The plight of credit invisibles or the underbanked has been well documented. Depending on the definition, anywhere between 50 and 75 million Americans are financially underserved due to a lack of meaningful credit history. What has been less studied is that path these consumers take into and out of credit visibility.
Previously, the CFPB has found over 77% consumers emerge at a traditional credit bureaus by the age of 25. Often, their initial presence is due to a negative or derogatory financial event. Consumers in low-income neighborhoods are 3x more likely to acquire credit history from a non-loan.
Our analysis on credit mobility shows each month:
- Between 500 and 750 thousand bureau no-hits enter the credit system.
- Between 1 and 1.5 million thick files (enough information to generate a credit score) become thin files (too little information to generate a credit score), either voluntarily (i.e., aging out or credit freeze) or involuntarily (i.e., derogatory event).
- And over 200 thousand credit bureau no-hits transition to credit visibility through alternative data (i.e., public record or non-traditional credit).

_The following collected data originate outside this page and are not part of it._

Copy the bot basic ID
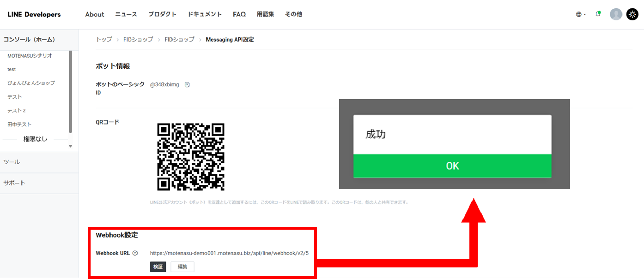Screen dimensions: 644x279 click(187, 85)
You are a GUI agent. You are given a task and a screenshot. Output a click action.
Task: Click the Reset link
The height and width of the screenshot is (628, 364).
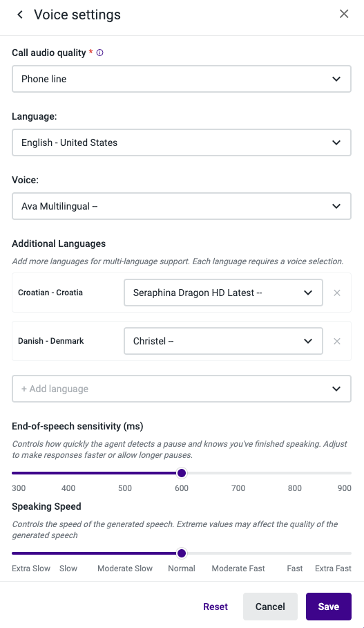(x=215, y=607)
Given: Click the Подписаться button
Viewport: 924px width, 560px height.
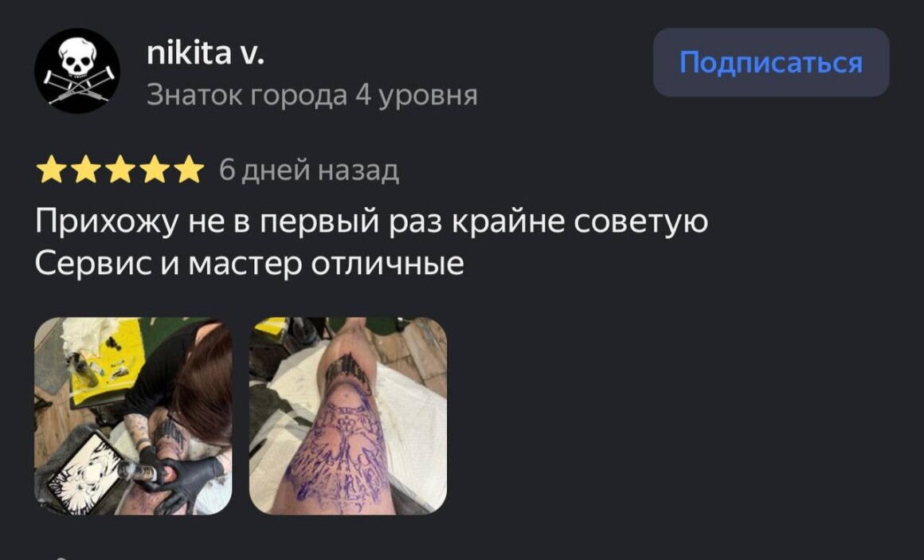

Similar to the CFPB, our data also shows there is a strong correlation between age, ethnicity, income, and credit bureau presence. For example, we know that states that have the largest foreign born (and often undocumented) populations have large numbers of credit invisibles. The relationship between race and credit visibility is even stronger – with minorities (Blacks, Hispanics, and Native Americans) exhibiting the least access to credit.

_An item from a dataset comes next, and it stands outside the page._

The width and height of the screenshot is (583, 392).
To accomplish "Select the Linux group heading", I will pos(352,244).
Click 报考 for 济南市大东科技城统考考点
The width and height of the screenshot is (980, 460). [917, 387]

Relationship between foreign born status and credit visibility (LexisNexis Risk Solutions Analysis)
Credit Bureau and LexisNexis RiskView™ scorable rates by race (LexisNexis Risk Solutions Analysis)

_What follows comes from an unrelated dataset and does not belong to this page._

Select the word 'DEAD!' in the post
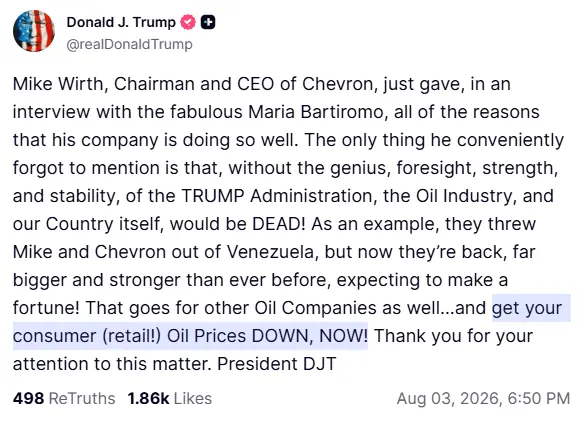Screen dimensions: 585x424 point(279,224)
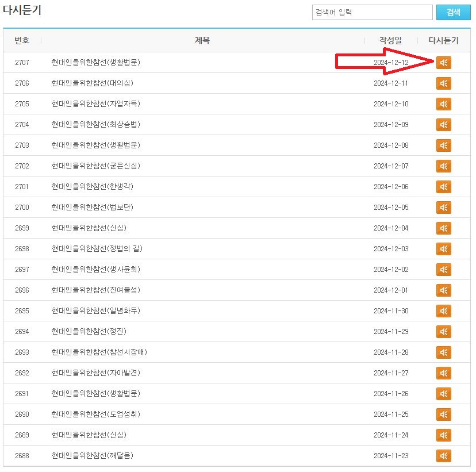476x472 pixels.
Task: Click the listen icon for 현대인을위한참선(대의심)
Action: pos(443,83)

There is mounting evidence that the key to achieving the goal of financial inclusion is a modern and forward thinking data strategy. Non-traditional information can help score 15% more consumers than traditional bureau sources. Often, these individuals represent large swaths of the traditionally underserved populations described above. While there may be limited to no information on their credit bureau file, we often find insights like a stable address history, an occupational license, evidence of asset ownership, a business association, or post-seconday educational attendence demonstrate stability, ability, and a willingness to repay a finincial obligation. In fact, over 62% of U.S. consumers have more than one positive indicator on their LexisNexis® file—making them more likely to be credit eligible. Each year, we help lenders make credit decisions on over 1.5M credit bureau unscorables.